Il faut dire que la situation est inquiétante en Côte d’Ivoire : 3 femmes meurent toutes les 2 heures des suites d’un accouchement, 15% des femmes décèdent pour cause d’avortement, le taux de mortalité infantile atteint 60‰, le taux de fécondité s’élève à un peu plus de 3,5 enfants par femme et le nombre de grossesses en milieu scolaire frôle les 4.500 depuis la rentrée 2016-2017. Malgré cela, le financement des produits contraceptifs reste un problème. Au niveau sous-régional, le Burkina Faso a créé dès 2011 une ligne budgétaire annuelle de 500 millions de francs CFA, engagement qui est devenu une sorte de référence pour les pays donateurs. La Côte d’Ivoire s’est inscrite dans cette dynamique pour la première fois en 2016 en allouant 400 millions de francs CFA à l’achat des produits contraceptifs. Mais la reconduction de cette dotation ne semble pas encore acquise. Qui plus est, elle figurait sur une ligne comptable dédiée aux « achats de produits pharmaceutiques ». D’autres dépenses pouvaient y donc être imputées hors produits contraceptifs, affaiblissant d’autant l’engagement pris.

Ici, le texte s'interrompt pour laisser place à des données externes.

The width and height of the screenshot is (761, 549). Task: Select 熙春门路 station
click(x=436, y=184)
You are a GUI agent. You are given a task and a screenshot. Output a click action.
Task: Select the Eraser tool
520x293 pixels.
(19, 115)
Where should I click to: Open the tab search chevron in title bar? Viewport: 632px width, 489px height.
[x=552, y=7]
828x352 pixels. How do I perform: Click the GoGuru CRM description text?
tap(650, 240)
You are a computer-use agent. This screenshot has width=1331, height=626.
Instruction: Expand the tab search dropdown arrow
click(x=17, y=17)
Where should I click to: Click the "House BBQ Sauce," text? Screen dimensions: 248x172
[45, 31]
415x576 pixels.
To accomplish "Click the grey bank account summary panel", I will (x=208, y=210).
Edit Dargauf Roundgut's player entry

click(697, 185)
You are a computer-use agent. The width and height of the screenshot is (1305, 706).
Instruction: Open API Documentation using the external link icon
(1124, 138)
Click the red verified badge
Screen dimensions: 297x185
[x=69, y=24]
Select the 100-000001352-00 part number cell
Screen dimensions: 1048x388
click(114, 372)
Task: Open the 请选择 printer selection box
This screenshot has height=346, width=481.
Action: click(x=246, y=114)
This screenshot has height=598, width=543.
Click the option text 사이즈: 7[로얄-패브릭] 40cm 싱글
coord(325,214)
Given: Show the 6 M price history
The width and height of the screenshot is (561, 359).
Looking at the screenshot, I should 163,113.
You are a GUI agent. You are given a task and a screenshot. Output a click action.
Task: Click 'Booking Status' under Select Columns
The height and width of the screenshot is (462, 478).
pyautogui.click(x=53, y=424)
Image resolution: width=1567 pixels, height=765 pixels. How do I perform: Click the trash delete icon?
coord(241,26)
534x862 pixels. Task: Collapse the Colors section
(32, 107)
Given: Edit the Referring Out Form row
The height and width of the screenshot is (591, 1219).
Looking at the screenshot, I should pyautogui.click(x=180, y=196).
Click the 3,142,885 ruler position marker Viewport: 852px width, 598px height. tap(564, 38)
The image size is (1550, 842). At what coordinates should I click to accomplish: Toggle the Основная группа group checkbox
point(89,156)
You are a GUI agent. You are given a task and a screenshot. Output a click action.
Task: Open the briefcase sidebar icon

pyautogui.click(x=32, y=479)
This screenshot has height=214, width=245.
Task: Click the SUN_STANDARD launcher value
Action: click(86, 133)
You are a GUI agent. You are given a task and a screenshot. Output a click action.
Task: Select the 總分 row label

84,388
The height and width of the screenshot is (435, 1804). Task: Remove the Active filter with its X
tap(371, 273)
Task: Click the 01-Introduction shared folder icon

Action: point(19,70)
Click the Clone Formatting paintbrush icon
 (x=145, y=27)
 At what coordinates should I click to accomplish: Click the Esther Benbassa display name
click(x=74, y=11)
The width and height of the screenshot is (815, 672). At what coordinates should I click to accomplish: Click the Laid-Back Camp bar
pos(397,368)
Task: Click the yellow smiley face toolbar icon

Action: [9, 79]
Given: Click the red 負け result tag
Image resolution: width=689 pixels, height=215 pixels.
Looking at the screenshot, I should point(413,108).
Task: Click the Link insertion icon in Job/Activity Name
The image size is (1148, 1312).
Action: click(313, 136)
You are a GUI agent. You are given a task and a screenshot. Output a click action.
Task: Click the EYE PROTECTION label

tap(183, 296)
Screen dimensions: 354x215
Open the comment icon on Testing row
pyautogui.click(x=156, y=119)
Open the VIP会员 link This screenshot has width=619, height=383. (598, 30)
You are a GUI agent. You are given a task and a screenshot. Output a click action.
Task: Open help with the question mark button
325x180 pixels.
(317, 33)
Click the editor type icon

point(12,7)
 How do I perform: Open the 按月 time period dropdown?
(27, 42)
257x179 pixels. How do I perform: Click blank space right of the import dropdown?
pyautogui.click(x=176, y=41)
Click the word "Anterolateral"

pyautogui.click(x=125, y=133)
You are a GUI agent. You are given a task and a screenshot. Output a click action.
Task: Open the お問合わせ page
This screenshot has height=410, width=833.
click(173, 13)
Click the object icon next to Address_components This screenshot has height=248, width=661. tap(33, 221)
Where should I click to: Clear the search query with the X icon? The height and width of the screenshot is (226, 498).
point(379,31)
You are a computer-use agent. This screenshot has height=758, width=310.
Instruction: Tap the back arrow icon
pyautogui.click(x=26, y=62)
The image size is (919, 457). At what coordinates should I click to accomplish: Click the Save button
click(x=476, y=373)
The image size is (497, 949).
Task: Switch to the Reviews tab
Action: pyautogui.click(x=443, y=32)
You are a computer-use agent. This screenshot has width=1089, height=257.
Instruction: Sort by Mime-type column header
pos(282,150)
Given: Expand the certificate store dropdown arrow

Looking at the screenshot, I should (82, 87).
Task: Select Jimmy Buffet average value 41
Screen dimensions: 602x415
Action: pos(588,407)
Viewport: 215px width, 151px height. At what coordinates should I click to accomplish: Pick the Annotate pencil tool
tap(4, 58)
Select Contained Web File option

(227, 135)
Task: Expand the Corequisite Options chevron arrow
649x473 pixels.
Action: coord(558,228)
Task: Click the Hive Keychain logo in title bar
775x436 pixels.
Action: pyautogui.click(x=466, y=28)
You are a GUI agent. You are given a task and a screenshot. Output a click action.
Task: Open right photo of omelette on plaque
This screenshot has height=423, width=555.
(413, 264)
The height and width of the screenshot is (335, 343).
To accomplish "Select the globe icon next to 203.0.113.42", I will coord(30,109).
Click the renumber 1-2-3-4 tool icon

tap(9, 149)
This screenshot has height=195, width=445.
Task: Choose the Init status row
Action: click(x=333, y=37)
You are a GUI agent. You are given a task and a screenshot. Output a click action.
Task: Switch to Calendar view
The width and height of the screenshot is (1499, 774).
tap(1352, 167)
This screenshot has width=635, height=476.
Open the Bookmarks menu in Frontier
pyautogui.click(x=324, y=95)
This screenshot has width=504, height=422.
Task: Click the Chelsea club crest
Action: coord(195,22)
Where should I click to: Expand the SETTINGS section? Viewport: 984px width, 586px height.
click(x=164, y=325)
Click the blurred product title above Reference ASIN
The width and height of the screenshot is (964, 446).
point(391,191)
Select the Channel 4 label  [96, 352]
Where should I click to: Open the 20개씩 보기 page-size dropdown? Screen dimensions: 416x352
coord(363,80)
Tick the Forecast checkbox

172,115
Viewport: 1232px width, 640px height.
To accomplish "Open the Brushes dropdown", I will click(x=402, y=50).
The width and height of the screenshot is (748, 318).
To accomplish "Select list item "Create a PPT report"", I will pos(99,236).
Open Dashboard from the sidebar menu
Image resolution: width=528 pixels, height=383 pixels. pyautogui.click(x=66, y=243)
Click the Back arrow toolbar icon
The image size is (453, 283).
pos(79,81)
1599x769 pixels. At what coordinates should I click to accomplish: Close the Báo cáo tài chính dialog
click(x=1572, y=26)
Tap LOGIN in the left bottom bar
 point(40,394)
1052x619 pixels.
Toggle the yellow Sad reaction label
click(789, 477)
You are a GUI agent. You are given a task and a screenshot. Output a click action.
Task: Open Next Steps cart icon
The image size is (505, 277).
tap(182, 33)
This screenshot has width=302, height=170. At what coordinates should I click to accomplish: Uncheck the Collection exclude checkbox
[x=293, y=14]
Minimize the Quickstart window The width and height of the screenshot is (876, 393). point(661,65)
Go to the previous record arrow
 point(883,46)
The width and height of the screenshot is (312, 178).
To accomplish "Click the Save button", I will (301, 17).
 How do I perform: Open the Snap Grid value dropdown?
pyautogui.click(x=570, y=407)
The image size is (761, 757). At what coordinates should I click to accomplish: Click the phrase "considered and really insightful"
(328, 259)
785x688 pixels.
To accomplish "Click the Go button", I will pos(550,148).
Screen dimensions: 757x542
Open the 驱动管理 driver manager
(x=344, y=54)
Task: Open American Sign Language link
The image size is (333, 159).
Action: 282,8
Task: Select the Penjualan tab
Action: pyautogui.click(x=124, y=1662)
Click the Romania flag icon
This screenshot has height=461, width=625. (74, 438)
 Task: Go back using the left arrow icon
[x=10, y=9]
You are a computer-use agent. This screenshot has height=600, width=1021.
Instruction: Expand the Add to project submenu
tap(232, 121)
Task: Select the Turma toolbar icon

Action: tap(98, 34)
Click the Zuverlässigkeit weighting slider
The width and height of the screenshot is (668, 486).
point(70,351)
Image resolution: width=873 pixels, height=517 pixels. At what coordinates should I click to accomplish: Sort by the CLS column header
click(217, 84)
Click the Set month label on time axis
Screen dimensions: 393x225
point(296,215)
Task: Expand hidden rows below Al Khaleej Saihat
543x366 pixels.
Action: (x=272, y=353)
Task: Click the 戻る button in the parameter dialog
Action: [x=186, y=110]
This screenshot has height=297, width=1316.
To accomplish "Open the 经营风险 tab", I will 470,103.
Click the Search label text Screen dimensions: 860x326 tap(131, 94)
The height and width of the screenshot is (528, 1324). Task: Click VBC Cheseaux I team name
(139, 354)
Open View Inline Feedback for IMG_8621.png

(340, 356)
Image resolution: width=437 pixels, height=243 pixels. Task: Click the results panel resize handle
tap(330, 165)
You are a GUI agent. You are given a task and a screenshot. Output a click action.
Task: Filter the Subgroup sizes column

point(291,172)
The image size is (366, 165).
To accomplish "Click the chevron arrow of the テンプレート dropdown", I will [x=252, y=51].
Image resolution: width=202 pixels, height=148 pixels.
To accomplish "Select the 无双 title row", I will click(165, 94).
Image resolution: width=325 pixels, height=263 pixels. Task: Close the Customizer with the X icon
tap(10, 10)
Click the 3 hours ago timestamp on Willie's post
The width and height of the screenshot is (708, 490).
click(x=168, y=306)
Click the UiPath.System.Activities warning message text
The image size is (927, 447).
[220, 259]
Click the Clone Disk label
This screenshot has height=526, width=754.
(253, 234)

Plusieurs acteurs de la société civile ont alors décidé de mener un plaidoyer commun afin de rappeler leurs engagements aux responsables politiques. Notre première demande est que le Ministère accroisse le niveau de priorité de la planification familiale. Il faut également créer des synergies multisectorielles avec d’autres ministères concernés. Enfin, nous militons pour qu’une ligne budgétaire soit explicitement dédiée aux « achats de produits contraceptifs et intrants pour la planification familiale », dotée d’un financement pérenne d’au moins 500 millions de francs CFA annuels. En juillet 2017 se tiendra à Londres le Sommet FP2020 : la Côte d’Ivoire aura à rendre compte de son bilan en faveur de la planification familiale. Pour éviter de faire pâle figure, nos autorités doivent s’engager à financer la demande et l’offre de services et permettre la dispensation des contraceptifs oraux et injectables par les agents de santé communautaire. La Côte d’Ivoire rejoindrait alors le club de pays (Togo, Niger, Sénégal, Ethiopie, Burkina Faso) qui ont réussi à améliorer le taux de prévalence contraceptive.
« La planification familiale au cœur de la future loi sur la santé sexuelle et de la reproduction »
Autre enjeu d’actualité : une future loi sur la santé sexuelle et de la reproduction. Bloqué par la crise de 2010-2011, le processus a été relancé par arrêté ministériel. Un groupe technique a ainsi réuni des représentants de l’autorité publique, des soignants, des ONG nationales et internationales, dont MDM, des leaders religieux, des représentants de jeunes et des partenaires internationaux.
Deux ateliers, ainsi que les travaux préparatoires, ont permis de poser un diagnostic, de générer des pistes de solutions et de rédiger un avant-projet de loi qui a été validé par le ministère de la Santé. La planification familiale est au cœur de ce travail : accès à la prévention, aux produits contraceptifs (proximité, disponibilité, prix) et aux soins de qualité. D’ici quelques mois, il y aura un débat à l’Assemblée nationale. Espérons que tous auront en tête les enjeux du dividende démographique soulignés par le plan national de développement, mais aussi la réalité que vivent les femmes et les jeunes filles du pays.